■ Action item:
Go through the lines below one by one and count those holding the string "computer". Give the count alone.

■ Input:
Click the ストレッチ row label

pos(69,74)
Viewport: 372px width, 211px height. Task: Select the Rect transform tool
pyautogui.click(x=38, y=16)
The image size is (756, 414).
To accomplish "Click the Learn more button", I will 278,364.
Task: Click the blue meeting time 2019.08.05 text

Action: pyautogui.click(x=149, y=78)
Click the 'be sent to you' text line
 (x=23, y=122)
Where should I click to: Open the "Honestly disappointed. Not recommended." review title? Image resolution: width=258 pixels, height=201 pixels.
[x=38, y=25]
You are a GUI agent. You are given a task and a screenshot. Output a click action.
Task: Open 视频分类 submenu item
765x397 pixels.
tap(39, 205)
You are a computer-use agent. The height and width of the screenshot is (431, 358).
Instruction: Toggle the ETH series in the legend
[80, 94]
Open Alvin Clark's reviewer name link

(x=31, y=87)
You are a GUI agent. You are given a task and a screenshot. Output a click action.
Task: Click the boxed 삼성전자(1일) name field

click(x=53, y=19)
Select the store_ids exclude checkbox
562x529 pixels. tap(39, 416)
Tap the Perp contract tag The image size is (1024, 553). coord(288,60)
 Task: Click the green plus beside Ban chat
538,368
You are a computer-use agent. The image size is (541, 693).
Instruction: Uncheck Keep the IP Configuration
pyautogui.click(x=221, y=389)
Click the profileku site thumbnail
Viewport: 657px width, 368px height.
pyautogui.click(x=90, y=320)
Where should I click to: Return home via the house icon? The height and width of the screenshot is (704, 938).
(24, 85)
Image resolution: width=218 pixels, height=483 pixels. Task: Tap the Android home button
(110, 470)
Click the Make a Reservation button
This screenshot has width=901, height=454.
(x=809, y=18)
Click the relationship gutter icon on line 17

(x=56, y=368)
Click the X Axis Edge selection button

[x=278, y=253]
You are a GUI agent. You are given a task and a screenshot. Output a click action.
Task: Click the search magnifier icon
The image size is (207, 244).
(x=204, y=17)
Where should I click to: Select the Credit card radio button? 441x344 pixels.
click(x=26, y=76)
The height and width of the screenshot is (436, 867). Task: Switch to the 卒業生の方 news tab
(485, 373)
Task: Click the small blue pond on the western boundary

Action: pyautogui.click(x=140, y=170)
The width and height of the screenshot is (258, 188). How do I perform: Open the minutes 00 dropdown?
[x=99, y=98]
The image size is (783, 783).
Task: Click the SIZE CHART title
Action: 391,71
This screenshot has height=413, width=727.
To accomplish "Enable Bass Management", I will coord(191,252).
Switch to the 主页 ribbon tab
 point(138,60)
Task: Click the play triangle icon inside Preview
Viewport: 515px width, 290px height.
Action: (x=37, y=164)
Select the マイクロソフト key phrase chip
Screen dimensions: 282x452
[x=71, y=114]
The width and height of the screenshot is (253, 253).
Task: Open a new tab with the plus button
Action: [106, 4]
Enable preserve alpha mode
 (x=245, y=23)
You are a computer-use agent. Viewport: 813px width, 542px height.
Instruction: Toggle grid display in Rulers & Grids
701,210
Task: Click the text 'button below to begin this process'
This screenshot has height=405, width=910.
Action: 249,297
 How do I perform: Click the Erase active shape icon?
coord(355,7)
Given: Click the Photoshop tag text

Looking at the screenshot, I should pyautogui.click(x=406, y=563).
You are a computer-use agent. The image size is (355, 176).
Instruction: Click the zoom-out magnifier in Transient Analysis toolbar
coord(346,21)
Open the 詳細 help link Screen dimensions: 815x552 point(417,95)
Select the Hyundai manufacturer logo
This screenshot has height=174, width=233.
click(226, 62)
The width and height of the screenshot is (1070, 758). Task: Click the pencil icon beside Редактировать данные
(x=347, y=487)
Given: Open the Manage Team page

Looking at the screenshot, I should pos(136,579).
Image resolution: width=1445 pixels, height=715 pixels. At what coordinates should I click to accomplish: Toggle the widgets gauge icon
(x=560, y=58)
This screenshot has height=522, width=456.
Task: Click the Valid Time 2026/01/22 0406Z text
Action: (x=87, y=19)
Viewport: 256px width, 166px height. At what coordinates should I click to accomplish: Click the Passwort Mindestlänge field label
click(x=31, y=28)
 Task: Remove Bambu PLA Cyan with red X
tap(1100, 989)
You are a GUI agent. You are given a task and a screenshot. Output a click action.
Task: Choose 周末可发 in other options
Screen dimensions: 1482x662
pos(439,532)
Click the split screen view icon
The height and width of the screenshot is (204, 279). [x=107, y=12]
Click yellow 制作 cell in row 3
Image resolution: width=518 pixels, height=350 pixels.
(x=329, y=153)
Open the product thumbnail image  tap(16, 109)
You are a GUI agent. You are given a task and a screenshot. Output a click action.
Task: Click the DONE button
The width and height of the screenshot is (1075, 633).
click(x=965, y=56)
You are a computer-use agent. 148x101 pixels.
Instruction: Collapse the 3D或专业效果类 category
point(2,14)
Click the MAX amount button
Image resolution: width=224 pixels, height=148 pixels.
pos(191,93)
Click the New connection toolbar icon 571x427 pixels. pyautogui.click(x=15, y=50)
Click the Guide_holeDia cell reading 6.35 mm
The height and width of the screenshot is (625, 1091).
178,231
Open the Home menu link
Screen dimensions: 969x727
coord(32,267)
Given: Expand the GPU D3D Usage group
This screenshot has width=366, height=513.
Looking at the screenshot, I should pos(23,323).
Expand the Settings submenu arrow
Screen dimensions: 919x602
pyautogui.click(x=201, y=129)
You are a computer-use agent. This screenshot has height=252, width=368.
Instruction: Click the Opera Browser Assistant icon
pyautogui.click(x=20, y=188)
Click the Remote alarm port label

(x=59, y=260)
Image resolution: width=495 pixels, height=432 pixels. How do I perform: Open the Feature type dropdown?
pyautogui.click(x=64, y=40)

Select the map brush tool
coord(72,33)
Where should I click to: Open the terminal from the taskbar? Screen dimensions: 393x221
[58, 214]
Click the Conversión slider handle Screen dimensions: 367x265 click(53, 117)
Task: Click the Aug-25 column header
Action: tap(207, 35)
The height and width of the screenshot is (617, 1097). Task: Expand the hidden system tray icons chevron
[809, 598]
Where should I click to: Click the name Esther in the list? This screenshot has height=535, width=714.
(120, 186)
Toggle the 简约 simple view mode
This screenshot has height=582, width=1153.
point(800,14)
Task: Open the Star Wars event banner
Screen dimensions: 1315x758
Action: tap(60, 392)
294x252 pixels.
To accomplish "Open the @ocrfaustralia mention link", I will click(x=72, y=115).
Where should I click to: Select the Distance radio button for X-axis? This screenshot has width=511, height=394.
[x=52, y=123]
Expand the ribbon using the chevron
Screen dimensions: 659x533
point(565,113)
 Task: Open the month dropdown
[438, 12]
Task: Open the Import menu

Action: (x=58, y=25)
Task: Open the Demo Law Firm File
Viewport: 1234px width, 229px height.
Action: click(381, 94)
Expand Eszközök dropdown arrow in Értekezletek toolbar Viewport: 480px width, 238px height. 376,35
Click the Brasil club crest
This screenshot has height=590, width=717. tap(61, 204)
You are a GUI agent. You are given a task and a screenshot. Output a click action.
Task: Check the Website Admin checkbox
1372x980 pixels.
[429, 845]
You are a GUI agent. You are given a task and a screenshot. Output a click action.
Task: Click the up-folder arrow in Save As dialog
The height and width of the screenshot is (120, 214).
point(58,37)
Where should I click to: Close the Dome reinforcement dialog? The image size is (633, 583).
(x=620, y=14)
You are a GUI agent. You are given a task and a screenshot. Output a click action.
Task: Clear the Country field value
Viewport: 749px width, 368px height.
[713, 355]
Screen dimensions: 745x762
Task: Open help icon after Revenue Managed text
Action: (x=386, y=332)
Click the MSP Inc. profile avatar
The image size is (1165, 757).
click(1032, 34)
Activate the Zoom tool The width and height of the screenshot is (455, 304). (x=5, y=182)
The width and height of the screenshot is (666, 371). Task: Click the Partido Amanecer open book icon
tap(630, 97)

■ Exercise answer:
6